Tantas vezes escatológico e sensual, numa performance textual
que parece uma metralhadora giratória, o seu imaginário poético explode em
tatuagens, navalhas, sangue, cicatrizes, punhais, facas, cuspe, pus, línguas,
dedos, dentes, unhas, seios, paus, porra, carne, flores e lençóis, como um
paraíso construído num inferno, e toca o nosso céu interior, nas ondas de um
mar verde escondido em nosso peito. Na nossa melhor alma.
Sem falsos pudores, o autor procura, em seu liquidificador de
palavras, misturar o erótico, o profano e o sagrado, com cortes de cinismo e
grande dose de humana solidariedade. Equilibrista na corda-bamba, sem rede de
proteção, entre razão e delírio, instiga dualidades com seus versos de alta
voltagem poética. Com linguagem rebuscada, seu trabalho ultrapassa os limites
das páginas do livro, e reverbera como tambor, mesmo após o término de sua
leitura.
“a carne
da palavra
: POESIA
l a v r a
q u e s o l e t r o
todo Dia”
A poesia de cunho social é, igualmente, referência obrigatória
em seu trabalho, desde o início de sua carreira literária, marcadamente, em Jesus Cristo Cortador de Cana, de 1979, mas, principalmente, no memorável e
premiado O Boi Pintadinho, de 1980.
Esses poemas político-sociais, junto ao tema amoroso, também encontramos em
outras obras importantes do poeta, como Suor
& Cio, de 1985, Couro Cru &
Carne Viva, de 1987 e 20 Poemas Com Gosto de JardiNÓpolis& Uma Canção
com Sabor de Campos, de 1990, e se inserem em todos os seus livros
posteriores, que culminam agora em SagaraNAgensFulinaímicas.

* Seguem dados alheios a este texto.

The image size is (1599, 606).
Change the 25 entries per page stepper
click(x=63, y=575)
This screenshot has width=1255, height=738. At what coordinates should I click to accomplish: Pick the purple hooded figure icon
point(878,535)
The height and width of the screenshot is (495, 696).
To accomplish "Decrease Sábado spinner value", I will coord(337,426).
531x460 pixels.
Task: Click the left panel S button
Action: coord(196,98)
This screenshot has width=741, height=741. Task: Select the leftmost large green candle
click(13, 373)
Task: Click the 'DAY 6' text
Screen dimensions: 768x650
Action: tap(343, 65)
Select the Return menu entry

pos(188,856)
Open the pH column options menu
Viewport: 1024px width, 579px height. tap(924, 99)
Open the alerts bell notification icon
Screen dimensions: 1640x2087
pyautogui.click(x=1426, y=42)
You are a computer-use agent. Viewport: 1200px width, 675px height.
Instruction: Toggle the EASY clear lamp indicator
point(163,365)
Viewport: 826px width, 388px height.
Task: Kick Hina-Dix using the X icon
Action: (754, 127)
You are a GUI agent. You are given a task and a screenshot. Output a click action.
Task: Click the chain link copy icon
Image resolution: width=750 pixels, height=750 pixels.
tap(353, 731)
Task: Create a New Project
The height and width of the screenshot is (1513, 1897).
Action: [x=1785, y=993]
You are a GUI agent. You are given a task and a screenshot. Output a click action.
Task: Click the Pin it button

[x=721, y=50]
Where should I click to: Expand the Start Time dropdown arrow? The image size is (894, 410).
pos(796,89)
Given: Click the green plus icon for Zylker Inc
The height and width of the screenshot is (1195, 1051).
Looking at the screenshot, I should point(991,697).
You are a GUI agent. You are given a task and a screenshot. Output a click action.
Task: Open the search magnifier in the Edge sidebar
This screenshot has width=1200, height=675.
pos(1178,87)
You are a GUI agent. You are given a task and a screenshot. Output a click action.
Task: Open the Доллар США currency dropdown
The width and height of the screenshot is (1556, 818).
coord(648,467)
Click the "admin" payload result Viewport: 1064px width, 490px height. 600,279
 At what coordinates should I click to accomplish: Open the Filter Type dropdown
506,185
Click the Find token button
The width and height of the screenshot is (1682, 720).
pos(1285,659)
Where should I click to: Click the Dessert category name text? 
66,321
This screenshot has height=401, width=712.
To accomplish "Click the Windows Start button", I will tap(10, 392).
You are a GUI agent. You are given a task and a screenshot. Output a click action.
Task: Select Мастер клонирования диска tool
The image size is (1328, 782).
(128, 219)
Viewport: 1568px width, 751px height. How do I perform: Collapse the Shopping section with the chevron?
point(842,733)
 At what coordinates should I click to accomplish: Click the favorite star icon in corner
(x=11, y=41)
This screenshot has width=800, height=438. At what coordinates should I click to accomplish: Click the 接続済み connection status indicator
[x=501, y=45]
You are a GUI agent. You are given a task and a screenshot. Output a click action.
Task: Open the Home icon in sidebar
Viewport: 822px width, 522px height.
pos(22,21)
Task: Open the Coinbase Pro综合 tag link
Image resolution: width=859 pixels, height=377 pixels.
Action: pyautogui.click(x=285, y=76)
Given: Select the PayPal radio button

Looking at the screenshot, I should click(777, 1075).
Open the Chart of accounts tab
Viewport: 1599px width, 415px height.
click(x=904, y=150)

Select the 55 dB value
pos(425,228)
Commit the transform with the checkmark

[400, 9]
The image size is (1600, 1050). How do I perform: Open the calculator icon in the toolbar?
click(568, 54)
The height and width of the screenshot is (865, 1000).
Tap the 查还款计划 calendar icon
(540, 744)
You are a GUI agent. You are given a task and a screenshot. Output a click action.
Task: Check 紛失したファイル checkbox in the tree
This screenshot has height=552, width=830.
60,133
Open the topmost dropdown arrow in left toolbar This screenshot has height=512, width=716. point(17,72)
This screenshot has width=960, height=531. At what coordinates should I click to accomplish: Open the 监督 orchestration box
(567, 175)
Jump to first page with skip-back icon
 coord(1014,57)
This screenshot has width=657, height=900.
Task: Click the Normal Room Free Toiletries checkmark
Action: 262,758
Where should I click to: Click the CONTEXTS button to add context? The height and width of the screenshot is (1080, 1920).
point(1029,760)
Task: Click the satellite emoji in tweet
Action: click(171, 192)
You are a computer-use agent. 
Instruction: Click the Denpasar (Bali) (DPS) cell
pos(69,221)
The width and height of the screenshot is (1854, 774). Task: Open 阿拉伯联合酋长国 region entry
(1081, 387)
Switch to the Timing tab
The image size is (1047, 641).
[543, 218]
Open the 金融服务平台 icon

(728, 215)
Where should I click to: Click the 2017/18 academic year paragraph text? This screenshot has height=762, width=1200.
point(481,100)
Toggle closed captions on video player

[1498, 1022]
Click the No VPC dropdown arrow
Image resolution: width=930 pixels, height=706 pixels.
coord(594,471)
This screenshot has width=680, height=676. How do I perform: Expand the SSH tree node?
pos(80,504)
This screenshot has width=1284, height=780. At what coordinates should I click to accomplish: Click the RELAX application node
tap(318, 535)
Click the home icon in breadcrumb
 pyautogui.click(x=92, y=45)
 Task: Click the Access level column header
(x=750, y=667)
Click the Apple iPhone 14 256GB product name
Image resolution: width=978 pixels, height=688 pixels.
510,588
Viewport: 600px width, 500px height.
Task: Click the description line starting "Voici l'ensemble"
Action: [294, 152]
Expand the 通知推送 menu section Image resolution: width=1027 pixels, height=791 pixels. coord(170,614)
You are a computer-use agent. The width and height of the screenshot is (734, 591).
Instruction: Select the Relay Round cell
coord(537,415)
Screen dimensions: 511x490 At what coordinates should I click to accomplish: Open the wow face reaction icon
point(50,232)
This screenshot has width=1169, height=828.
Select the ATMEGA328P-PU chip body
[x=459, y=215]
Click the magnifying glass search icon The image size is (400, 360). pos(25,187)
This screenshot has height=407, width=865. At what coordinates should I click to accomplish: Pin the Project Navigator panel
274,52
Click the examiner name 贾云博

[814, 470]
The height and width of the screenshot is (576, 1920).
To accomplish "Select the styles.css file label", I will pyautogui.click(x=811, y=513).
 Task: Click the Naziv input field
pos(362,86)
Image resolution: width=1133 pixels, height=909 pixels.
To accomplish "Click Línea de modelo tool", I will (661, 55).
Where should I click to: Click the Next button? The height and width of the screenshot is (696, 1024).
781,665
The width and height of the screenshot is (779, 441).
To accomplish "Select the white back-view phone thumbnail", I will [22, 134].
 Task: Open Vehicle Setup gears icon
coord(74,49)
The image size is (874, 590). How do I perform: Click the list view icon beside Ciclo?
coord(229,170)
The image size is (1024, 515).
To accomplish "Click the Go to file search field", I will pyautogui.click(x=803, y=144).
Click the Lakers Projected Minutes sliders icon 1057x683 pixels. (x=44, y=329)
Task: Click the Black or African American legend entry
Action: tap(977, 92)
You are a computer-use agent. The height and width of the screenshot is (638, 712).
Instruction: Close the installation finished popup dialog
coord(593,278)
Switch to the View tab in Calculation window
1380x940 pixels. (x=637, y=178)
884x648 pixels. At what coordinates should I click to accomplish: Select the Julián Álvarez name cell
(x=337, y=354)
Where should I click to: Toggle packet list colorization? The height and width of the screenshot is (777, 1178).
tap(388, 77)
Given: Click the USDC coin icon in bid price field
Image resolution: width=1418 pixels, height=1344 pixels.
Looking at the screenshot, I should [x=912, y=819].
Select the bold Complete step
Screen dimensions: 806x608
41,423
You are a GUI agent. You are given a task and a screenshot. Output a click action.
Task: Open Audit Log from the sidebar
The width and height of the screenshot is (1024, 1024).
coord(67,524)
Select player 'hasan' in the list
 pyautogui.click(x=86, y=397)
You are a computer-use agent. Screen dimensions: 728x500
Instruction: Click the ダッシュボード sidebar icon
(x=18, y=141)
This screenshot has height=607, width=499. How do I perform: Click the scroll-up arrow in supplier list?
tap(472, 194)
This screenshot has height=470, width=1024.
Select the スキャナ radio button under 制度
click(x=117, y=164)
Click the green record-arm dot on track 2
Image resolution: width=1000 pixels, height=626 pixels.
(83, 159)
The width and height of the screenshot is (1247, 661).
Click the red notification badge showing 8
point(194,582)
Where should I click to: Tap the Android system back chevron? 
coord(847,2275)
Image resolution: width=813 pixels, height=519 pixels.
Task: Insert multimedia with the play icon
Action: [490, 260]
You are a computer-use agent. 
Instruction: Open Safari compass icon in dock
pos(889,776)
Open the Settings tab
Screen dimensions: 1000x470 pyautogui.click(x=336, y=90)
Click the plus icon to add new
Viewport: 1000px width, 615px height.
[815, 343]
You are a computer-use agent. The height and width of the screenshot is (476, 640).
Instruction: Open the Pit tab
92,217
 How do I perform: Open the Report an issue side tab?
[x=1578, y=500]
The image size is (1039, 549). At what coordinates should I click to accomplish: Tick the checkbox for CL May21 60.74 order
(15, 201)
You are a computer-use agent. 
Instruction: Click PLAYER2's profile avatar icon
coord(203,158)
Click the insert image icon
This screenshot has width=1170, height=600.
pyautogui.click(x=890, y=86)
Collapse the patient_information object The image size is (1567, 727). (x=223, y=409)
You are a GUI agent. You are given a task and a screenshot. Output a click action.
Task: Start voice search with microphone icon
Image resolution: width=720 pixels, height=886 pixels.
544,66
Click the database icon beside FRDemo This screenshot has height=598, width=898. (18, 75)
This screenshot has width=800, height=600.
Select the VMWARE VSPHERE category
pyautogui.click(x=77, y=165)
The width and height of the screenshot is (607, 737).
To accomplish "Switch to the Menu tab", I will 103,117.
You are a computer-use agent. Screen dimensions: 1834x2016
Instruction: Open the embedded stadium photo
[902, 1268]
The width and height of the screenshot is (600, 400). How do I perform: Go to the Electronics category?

Em suas viagens imemoriais, o poeta mistura São Paulo,
Copacabana, Búzios, calçadas, origem, chão, mares, cactos, sertão, onde tudo
sangra de maneira violentamente bela e sem volta. Só a língua a ser
reconstruída em poesia.
“ando por
são Paulo meio Araraquara
a pele
índia do meu corpo
concha de
sangue em tua veia
sangrada
ao sol na carne clara”
Artur
Gomes sabe que ao escritor cabe proporcionar beleza e prazer.
Entende que a poesia existe para expressar a condição humana, tocar o coração e
a emoção do outro, e dar oportunidade para que seu interlocutor tenha chances
de conhecer-se mais e melhor. Eque só há um meio de o poeta conseguir seu
intento: cuidar e aperfeiçoar a linguagem. Sempre coerente, Artur Gomes sublinha o essencial de seu
pensamento, ratificando em seu trabalho que as duas maiores palavras da nossa
língua são amor e liberdade.
“a coisa
que me habita é pólvora
dinamite
em ponto de explosão
o país em
que habito é nunca
me verás
rendido a normas
ou leis
que me impeçam a fala”
SagaraNAgensFulinaímicas veio
confirmar o que os leitores do poeta já sabiam: Artur Gomes é um artista instigante, um cantador que desafia
rótulos. No seu fazer poético, há um desfocar proposital da realidade, onírico
e cinematográfico, que mergulha em constantes vulcões, em permanente ebulição –
um texto em contínuo movimento.
Sua poesia metalinguística, plástica, furiosa, delicada, passional,
corporal, sexual, desbocada, invasiva, libertária, corrosiva, visceral, abusada,
dissonante, épica é, antes de tudo, a poesia do livre desejo e do desejo livre.
Nela, não há espaço para o silêncio: é berro, uivo, canto e dor. Pulsão.
Textura de vida. Uma poesia que arde (em) seu rio de palavras.